**WHAT YOU WILL DO**
From the line containing "This screenshot has height=419, width=604." to the last line of the listing, transcribe exactly and add nothing else; keep both ends and omit pictures.
● ● ●
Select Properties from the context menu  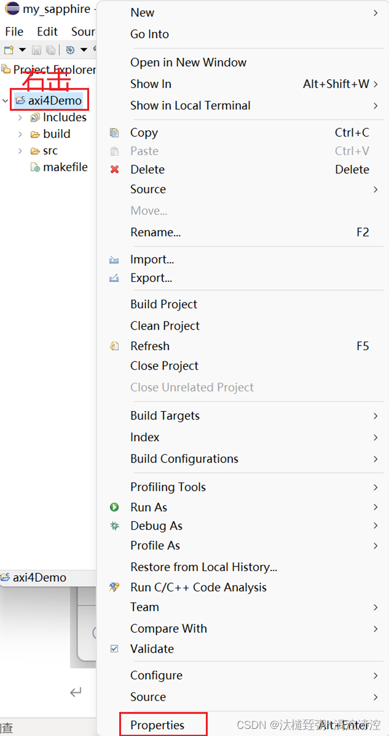click(158, 725)
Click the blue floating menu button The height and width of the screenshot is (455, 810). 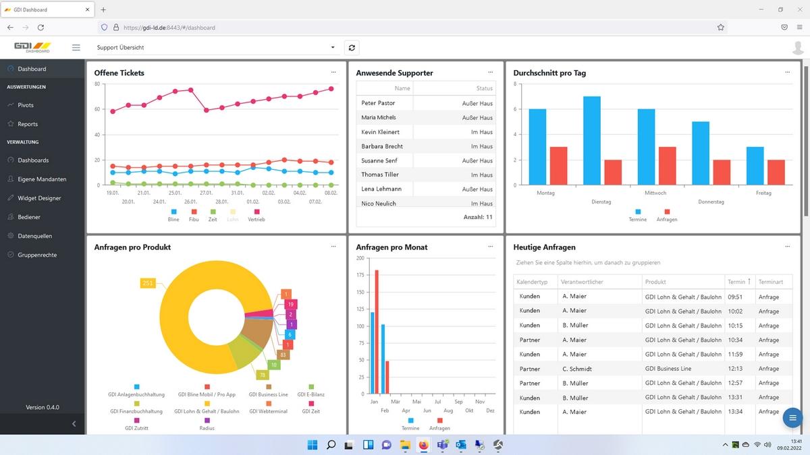click(792, 419)
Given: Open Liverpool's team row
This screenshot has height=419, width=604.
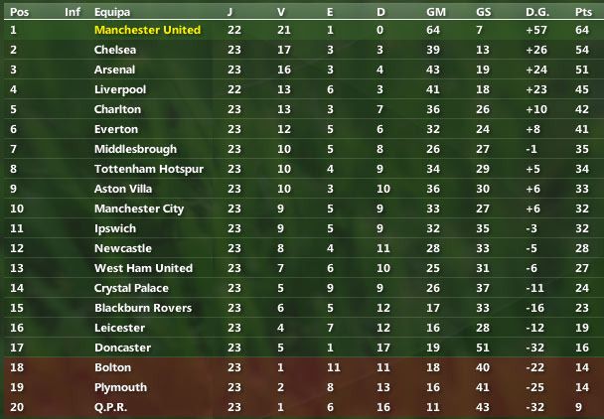Looking at the screenshot, I should click(118, 89).
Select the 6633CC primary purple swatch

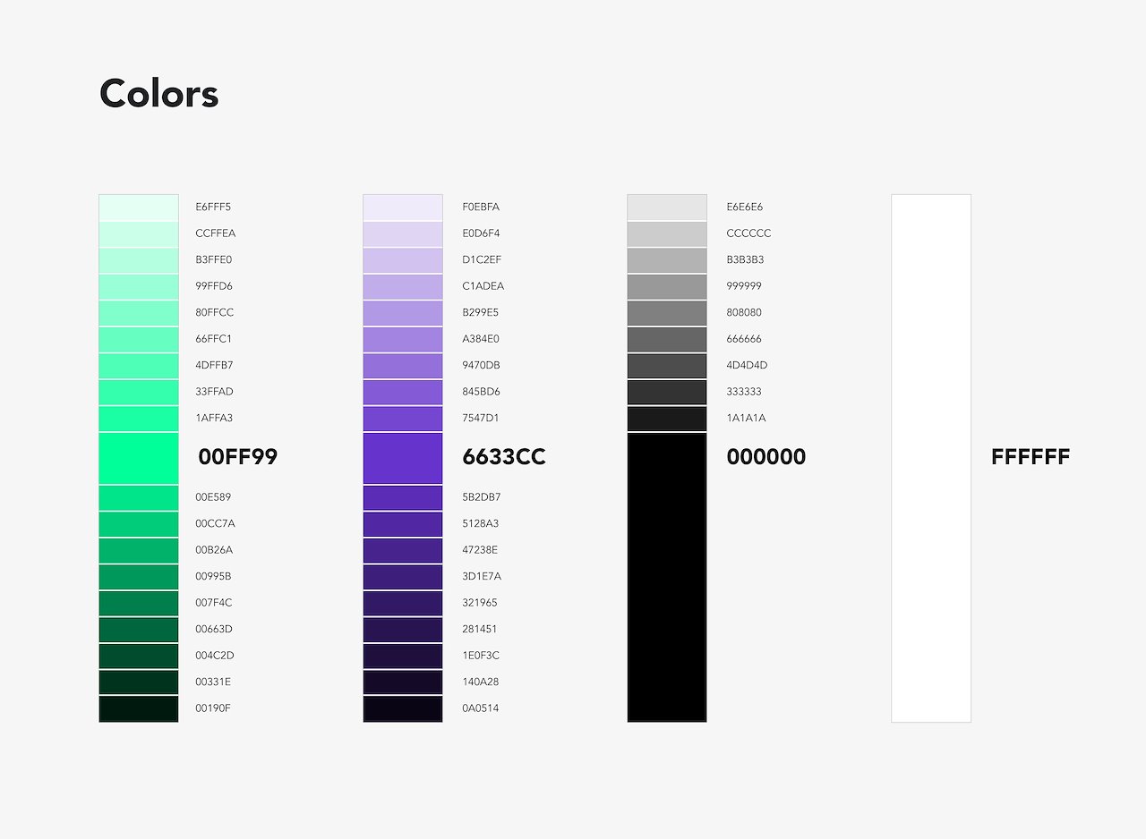click(x=403, y=458)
● ● ●
**TASK RESPONSE**
This screenshot has height=419, width=604.
Looking at the screenshot, I should click(118, 89).
Select the 6633CC primary purple swatch

click(x=403, y=458)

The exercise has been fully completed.